走進的是同樣地辦公室,面對的是同樣地人,但心境與半年前相比卻有着天壤之別。也許是那時候有求與人,也許是打心底的敬佩這位領導,以前每次見到閻副社長時,總是禁不住的忐忑不安,甚至還有一絲誠惶誠恐。
“部隊還真能鍛鍊人,幾個月不見,精神面貌好多了。”走出辦公室的唐秘書剛帶上房門,閻志傑就衝曾經把未來都寄託在自己身上的年輕人點了點頭,一邊示意他坐下,一邊自言自語地說道。
田文建微微鞠了個躬後,絲毫不帶半點居功自傲,不帶半點故弄玄虛,就像什麼都沒發生過似地,扶着雙膝與往常一樣半屁股坐了下來。
不等他開口,閻副社長就破天荒的扔來了盒香菸,並淡淡地說道:“雖然我不吸菸,也不喜歡別人吸菸。但你難得回來一趟,今天就破次例,你想抽就抽。”
“社長,您這是……”田文建連忙站了起來,一副手足無措的樣子。
如果刨去在《考參消息》裡夾帶私貨的那件破事,閻副社長還真算得上是一個恪盡職守的好領導。與老社長和李副社長不同,他平易近人的沒一點官架子。就算在樓道里碰上臨時清潔工,也都微笑着點頭打個招呼。辦公室在六樓,可他總是步行上下樓。只有上級領導來檢查工作需要他親自作陪時,才迫不得已的搭乘次電梯。
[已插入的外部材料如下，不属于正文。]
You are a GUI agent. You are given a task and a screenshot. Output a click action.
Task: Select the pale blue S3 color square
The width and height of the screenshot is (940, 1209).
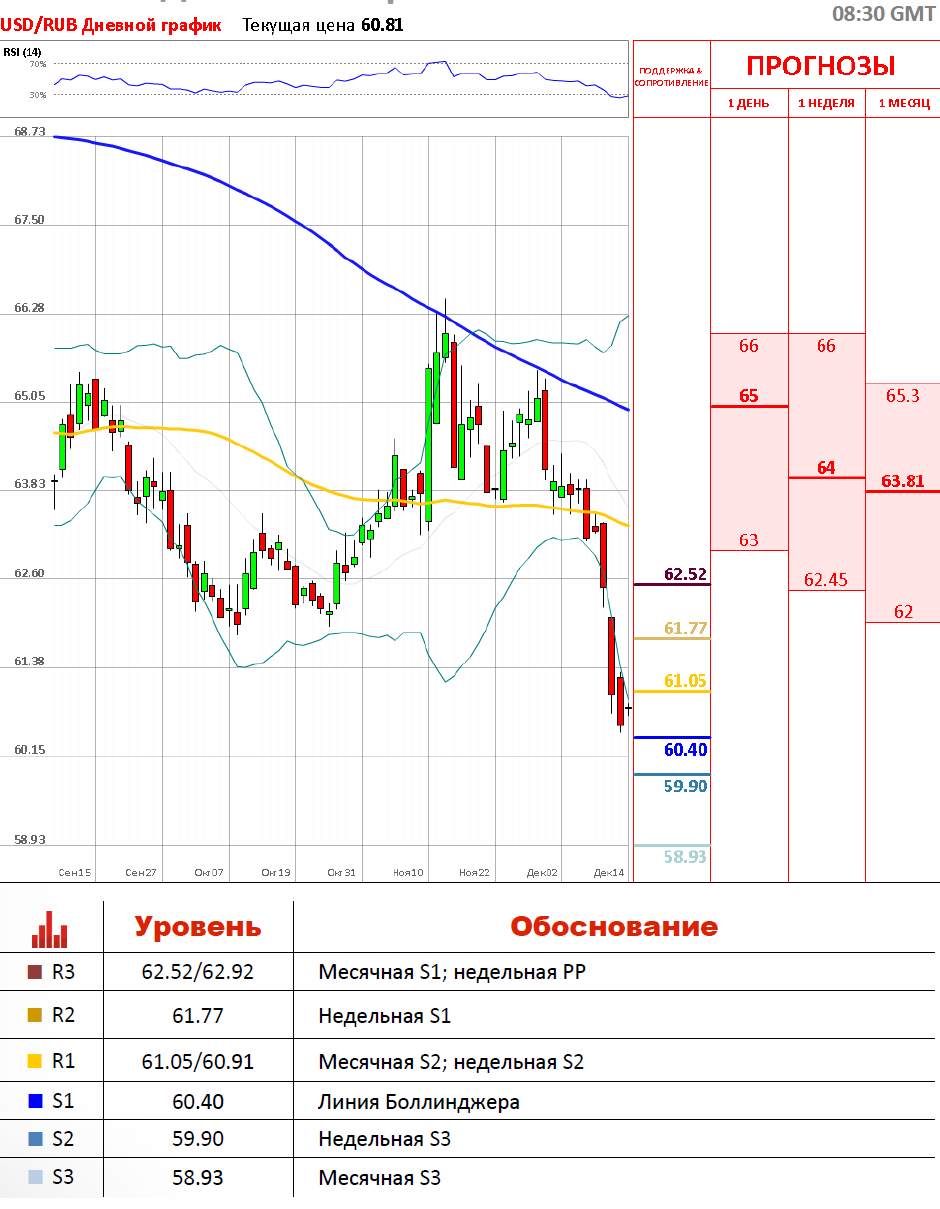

一天這樣那是作秀,幾年如一曰的這樣下來可就不簡單了。但他也有一個怪癖,那就是聞不得煙味。不但自己不抽,而且討厭別人抽。連誰的面子都不給的吳博瀾,在他主持的會議上都自覺地歇了火。久而久之,竟然就這樣把抽了幾十年的煙給戒掉了。
“讓你抽,你就抽,不就是根菸嘛。”
“社長,您這不是爲難我嗎?”田文建搓着雙手,苦笑着說道。
“不抽就算了,坐吧。”田文建的表現讓閻志傑十分之滿意,如果他真大大咧咧的叼上香菸,那就證明他是個居功自傲瞪鼻子上臉的主兒,就不值得他閻志傑艹心了。
田文建再次坐了下來,目不斜視、心無旁羈地低聲說道:“社長,您找我有什麼事?您千萬別誤會,我……我……我是怕耽誤了您的工作。”
閻志傑滿意的點了點頭,異常嚴肅地說道:“小田啊,你的想法,你的打算,小安都在電話裡跟我說了。我現在要提醒你的是,軍委即將推行的兵役改革,不僅僅是縮短義務兵服役年限,提高軍人待遇那麼簡單,而且還會對現行的提幹制度進行改革。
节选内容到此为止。